First stop was my bank statements, which I only keep for a year, on which I could find no trace of Thames Water.
Second stop was my file of bills. Thames Water was to be found here, but nothing about what I had been paying them, if anything. But there was talk of a payment holiday.
Third stop was my online account, which turned out not to exist, although creating one was not particularly difficult. My only complaint was that it did not like the password I first thought to use.
But when I got into my account, there was neither payment nor transaction history, and I was reduced to checking by download all the half yearly statements. They were reasonably complicated, and as far as I can make out, I last paid them money, £92 a month to be precise, back in January 2022.
I can only suppose that Thames Water have difficulty guessing how much water we are going to use, despite our being regular and undemanding customers for thirty years or more, with no tendency to start pouring water into garden ponds, hot tubs or anything else. Just bog standard domestic use. So much difficulty that I ran up enough credit with them for them not to need to take any money off me for well over a year. To be fair, I think some of the other utilities are just as bad.
Furthermore, I suspect that the pendulum is about to swing the other way, with my balance with them not being nearly enough to meet the next bill. It seems all too likely that this will result in my direct debit being set rather too high in the not too distant future.
The bottom line seems to be that Thames Water are as bad at managing customer accounts as they are at managing leaks. What they are good at is sucking money out of the system to pay their shareholders. Or at least they were until recently. To be fair, I have also read that we have been paying them rather less than is fair if we want them to keep the infrastructure in good working order: shareholders are not the only ones to have been doing OK. To which I would add that, if we sell off a chunk of the country's infrastructure for ready cash, we can't really complain if the buyer wants to recoup his outlay. The buyer has, in effect, bought an annuity off the consumer. Jam today and to hell with tomorrow.

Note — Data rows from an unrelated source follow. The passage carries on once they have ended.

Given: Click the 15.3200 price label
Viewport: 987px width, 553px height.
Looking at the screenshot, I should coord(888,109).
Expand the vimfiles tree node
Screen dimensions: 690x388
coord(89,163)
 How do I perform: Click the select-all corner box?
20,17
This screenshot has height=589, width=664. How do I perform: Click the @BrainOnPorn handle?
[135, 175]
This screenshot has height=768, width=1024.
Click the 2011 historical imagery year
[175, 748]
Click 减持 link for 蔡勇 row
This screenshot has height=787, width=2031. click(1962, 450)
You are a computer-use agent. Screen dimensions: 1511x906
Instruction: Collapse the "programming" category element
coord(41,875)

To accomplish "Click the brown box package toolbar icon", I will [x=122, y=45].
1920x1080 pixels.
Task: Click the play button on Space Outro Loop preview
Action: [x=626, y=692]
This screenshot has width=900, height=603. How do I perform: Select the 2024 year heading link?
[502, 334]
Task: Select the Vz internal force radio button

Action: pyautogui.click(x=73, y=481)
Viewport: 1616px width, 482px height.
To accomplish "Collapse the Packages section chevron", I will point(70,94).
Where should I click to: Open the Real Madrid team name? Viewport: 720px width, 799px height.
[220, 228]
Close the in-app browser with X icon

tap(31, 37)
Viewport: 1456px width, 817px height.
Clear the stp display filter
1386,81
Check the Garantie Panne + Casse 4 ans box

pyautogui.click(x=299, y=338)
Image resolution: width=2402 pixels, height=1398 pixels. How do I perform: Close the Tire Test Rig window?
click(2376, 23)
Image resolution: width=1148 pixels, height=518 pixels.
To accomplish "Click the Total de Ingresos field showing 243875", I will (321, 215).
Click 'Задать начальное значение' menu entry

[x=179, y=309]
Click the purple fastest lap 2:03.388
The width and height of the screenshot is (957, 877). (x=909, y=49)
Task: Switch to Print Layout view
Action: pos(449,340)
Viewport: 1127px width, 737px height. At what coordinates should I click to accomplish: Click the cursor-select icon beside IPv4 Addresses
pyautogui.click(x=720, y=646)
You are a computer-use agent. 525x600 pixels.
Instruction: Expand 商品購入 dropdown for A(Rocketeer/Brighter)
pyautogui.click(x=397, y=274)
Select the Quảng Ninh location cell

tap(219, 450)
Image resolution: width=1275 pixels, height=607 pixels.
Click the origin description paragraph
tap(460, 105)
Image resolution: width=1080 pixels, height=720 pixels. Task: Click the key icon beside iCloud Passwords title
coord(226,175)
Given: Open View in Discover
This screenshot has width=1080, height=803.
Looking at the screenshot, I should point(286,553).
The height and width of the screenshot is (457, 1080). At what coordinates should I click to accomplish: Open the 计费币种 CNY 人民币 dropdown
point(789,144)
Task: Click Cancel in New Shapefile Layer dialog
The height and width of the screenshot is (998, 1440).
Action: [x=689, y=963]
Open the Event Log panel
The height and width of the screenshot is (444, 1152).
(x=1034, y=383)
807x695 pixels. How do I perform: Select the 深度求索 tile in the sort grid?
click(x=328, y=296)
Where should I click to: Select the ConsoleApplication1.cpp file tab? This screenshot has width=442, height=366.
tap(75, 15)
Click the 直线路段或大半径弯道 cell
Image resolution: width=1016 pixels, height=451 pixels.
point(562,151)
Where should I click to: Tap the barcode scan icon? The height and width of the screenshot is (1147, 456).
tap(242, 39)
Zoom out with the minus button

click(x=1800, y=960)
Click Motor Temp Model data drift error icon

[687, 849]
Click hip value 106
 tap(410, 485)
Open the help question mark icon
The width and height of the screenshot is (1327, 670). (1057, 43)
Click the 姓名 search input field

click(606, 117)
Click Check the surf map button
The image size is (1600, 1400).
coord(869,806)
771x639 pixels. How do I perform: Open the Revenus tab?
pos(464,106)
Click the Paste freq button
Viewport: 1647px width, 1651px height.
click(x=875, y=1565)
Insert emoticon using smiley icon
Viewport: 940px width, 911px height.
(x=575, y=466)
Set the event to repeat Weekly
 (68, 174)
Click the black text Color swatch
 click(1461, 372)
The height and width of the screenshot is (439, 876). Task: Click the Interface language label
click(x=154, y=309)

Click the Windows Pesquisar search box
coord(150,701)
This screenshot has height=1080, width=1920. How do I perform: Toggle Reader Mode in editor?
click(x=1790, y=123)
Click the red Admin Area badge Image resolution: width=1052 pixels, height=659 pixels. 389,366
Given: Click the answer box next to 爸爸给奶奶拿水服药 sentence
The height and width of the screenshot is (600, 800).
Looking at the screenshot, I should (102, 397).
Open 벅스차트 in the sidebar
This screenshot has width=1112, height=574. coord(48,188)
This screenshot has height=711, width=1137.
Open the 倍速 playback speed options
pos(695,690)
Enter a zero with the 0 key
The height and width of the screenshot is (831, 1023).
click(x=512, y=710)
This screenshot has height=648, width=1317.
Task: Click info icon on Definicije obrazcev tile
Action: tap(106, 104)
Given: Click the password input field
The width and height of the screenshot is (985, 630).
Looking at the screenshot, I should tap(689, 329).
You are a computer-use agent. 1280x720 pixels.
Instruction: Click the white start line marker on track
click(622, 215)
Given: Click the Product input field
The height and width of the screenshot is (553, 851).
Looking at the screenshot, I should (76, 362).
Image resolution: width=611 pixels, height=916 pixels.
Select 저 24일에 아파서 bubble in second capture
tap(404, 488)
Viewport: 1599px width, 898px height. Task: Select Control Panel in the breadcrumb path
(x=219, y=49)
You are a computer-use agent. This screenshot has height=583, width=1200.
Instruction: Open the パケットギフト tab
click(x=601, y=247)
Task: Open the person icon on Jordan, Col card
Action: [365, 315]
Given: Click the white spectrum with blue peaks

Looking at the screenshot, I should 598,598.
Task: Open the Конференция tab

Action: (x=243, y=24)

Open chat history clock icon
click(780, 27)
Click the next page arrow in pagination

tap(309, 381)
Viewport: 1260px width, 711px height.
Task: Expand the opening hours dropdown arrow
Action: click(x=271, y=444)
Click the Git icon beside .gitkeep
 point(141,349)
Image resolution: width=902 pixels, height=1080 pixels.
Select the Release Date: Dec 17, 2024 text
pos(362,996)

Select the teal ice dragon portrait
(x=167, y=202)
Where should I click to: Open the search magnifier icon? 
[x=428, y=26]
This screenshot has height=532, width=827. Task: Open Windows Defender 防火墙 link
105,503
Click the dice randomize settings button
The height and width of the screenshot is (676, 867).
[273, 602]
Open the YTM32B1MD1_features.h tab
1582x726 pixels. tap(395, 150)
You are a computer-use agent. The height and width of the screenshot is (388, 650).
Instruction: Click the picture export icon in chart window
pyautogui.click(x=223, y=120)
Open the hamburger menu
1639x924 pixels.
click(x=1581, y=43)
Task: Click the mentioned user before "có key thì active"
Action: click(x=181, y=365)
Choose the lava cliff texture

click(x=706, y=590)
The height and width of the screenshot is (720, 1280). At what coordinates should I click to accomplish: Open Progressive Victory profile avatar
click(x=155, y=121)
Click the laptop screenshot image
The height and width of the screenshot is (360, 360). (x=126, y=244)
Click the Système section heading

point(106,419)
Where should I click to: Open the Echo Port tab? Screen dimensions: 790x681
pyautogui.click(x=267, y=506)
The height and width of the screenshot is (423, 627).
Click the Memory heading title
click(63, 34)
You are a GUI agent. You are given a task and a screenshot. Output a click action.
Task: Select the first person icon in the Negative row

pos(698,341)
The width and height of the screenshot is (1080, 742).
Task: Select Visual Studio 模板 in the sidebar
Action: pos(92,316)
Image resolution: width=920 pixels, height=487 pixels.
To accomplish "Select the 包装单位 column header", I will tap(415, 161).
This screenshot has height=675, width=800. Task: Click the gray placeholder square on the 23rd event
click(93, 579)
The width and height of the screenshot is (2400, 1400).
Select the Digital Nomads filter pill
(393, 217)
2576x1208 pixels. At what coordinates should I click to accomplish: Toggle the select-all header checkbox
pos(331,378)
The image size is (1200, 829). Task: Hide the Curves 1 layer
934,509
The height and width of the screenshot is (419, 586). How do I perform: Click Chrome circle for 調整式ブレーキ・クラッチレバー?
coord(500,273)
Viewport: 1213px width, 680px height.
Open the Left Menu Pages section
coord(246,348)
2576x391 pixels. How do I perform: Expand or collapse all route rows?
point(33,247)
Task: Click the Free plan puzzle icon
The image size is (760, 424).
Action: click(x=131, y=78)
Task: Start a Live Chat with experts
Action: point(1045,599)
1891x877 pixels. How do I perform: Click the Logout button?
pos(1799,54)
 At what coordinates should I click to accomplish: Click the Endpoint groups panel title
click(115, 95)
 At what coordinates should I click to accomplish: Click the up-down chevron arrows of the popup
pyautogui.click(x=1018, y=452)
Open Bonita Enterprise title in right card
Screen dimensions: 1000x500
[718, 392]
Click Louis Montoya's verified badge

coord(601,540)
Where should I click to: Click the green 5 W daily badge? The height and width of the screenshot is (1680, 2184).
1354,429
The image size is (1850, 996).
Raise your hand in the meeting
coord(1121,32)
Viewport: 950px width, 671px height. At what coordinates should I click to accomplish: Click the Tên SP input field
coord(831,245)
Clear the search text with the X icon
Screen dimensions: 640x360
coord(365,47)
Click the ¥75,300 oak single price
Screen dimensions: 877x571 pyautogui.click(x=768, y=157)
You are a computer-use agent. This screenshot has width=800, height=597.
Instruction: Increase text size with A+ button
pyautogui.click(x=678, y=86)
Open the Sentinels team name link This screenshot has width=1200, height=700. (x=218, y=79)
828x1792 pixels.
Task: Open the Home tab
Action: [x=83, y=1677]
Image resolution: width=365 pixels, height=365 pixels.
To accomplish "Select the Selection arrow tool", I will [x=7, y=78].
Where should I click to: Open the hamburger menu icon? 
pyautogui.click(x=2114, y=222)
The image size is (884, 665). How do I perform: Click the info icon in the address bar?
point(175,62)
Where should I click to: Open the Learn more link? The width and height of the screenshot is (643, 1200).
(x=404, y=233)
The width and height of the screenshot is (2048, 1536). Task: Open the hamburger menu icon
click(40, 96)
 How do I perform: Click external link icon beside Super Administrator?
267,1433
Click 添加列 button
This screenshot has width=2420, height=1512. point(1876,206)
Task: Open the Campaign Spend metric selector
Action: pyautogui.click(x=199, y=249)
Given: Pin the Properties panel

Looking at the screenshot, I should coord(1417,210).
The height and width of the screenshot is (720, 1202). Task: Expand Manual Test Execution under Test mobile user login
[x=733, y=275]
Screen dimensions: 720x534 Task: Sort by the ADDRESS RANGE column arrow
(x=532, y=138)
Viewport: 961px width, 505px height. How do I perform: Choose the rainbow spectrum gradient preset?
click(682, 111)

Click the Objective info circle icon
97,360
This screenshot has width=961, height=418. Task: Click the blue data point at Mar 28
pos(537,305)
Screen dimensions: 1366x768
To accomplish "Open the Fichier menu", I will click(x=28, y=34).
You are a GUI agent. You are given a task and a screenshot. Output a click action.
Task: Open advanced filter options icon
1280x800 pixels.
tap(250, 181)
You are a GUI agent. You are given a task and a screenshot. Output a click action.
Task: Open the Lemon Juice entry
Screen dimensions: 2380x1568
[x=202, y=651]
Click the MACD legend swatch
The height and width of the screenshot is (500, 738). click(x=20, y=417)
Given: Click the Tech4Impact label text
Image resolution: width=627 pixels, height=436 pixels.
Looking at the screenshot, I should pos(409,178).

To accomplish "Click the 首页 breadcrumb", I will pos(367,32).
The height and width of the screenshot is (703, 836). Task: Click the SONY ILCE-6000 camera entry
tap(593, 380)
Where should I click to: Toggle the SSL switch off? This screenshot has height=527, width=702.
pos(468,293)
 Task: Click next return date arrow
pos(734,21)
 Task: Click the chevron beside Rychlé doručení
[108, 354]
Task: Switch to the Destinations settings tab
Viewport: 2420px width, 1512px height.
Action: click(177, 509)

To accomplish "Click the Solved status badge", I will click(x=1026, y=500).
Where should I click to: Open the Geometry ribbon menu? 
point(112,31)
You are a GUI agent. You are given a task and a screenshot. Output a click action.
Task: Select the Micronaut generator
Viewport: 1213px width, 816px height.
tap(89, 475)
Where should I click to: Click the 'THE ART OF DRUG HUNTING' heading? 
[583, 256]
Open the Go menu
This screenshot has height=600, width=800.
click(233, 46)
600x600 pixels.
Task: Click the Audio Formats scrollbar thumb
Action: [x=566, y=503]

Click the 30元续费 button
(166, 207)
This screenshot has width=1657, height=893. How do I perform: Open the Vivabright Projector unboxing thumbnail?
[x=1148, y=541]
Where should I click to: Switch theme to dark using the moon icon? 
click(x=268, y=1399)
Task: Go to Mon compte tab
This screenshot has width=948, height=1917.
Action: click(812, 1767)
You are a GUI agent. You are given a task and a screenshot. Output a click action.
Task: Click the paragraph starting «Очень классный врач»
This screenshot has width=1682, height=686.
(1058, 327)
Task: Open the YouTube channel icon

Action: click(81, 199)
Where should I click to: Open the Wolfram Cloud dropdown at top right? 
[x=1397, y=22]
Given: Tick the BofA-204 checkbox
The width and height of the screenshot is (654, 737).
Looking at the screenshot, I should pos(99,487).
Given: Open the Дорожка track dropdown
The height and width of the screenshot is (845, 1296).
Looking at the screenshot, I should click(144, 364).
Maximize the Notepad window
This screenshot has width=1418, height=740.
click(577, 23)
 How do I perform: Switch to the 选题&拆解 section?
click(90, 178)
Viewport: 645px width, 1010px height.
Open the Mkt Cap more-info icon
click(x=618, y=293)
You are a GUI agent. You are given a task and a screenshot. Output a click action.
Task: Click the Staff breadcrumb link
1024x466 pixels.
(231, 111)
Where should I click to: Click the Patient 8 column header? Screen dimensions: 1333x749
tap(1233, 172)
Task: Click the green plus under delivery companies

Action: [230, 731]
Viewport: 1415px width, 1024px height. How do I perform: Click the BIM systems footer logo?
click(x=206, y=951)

The other annoyance of the day has been the overturning of a conviction for a serious rape committed some twenty years ago. The Guardian tells us that there has been a serious miscarriage of justice and of various failings in the criminal justice system, but tells us nothing of what it was that lead the police to believe that the man they put in jail for getting on for twenty years was guilty in the first place or of any failings in his defence which may have contributed to the jury believing them. Perhaps this is not the time for balance, perhaps comment is out of order until the appeal court finishes its business. Perhaps we will have to wait for some blockbuster report from some retired judge in ten year's time. But it is all rather unsatisfactory - and our track record in matters of this sort is not such that one is content to just let the powers that be get on with it.